→ Source document
■ ■ ■ ■ ■ ■ ■

Following your logic, Neil, if I am understanding it correctly, without respect to actual success...I believe the technologies are there today, and available to shoppers, if desired. For example, with pretty strong web presence, at Brilliant Earth ( http://www.brilliantearth.com/loose-diamonds/search/ ), you can include in their diamond search engine the determination to select source, including in modest measure, Namibia, and more robustly, as you say, Botswana. At the same time, you can seek out what they at least, with some assumptions necessary for criteria, cut preference for SuperIdeal. Pricing is high-ish, but advantaged to many B&M's surely. That's option 1, and really a pretty mainstream one, at that.

Option two, to name it, and for anyone to see it, is Days Jewelers, also with a web presence, and what may be a more notable B&M footprint, in Maine ( http://www.daysjewelers.com/category/engagement_rings_and_wedding_rings/botswana+diamond+rings.do). Here, not only are you presented with options very specifically from Botswana, but you also have a) somewhat attractive pricing, and b) GCAL visible certificates, demonstrating optical performance. Some, though too few, do seem to be well cut, verifiable with angle info online, for which the HCA can be applied.

■ ■ ■ ■ ■ ■ ■

Target position records:
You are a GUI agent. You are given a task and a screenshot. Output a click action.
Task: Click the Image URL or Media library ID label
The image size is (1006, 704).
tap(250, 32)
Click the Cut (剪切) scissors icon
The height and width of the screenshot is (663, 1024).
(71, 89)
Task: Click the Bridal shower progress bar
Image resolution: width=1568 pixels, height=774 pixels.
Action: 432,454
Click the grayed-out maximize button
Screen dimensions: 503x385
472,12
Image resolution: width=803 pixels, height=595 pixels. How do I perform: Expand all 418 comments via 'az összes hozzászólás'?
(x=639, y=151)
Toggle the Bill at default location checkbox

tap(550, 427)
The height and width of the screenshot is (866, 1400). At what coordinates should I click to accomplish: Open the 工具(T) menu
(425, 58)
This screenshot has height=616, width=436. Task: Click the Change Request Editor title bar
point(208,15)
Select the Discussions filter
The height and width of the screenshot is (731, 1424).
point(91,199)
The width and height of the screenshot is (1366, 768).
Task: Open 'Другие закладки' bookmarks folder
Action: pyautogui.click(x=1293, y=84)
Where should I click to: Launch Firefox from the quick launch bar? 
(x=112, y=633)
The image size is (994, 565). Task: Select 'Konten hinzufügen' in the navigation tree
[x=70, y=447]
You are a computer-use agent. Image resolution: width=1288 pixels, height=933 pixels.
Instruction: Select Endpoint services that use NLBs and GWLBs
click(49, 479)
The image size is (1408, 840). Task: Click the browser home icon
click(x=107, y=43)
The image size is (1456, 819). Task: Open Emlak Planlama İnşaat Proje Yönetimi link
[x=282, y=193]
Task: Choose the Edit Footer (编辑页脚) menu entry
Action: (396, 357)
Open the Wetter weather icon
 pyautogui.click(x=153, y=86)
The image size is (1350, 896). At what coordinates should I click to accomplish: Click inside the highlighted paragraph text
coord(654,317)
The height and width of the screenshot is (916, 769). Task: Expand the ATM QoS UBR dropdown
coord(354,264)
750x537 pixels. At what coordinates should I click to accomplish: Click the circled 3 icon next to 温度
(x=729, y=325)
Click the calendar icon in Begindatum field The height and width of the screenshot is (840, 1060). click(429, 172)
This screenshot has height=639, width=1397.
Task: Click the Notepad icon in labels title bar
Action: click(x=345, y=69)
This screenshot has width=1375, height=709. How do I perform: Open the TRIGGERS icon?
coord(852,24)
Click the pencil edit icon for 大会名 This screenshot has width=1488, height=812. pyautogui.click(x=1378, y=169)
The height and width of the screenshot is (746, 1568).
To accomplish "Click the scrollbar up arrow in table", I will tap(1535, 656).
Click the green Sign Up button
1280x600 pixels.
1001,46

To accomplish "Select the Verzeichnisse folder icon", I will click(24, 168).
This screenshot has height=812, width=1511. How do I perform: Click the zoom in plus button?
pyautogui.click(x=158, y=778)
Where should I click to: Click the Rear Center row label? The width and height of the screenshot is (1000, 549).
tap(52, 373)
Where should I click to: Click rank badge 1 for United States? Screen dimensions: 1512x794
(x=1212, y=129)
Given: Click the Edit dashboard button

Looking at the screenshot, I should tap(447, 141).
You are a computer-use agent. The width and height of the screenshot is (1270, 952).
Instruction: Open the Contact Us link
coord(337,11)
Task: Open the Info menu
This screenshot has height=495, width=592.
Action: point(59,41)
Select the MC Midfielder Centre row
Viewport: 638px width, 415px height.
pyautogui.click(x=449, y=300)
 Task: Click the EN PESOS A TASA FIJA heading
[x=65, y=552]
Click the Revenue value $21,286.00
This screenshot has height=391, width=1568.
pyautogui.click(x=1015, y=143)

■ ■ ■ ■ ■ ■ ■

→ Written request A
List every geographic place named in the diamond sourcing post.
→ Written request B
Answer these questions from the diamond sourcing post, one line each:
(i) Which cut preference can shoppers seek out at Brilliant Earth?
(ii) In what state does Days Jewelers have a brick-and-mortar footprint?
(iii) What do the GCAL certificates demonstrate?
→ Written request C
Carry on with the diamond sourcing post from its final sentence.
These data have no connection to the diamond sourcing post.

→ Result A
Namibia, Botswana, Maine

→ Result B
(i) SuperIdeal
(ii) Maine
(iii) Optical performance

→ Result C
So, if I've not understood your point I've copied above, sorry. I've had personally, limited success with the above options, and I'm not sure I disagree with your main conclusions.

But, let's give the best chance we can to systems currently in place to give voice to options that are not authorized as "fair trade" perhaps, but only probably because the channels for naming diamonds as "fair trade" have not yet come forward sufficiently. But, they are close, and solutions, available to on-line shoppers, are close as well. I support...supporting them, thus this effort.

Ira Z.
 

Garry H (Cut Nut)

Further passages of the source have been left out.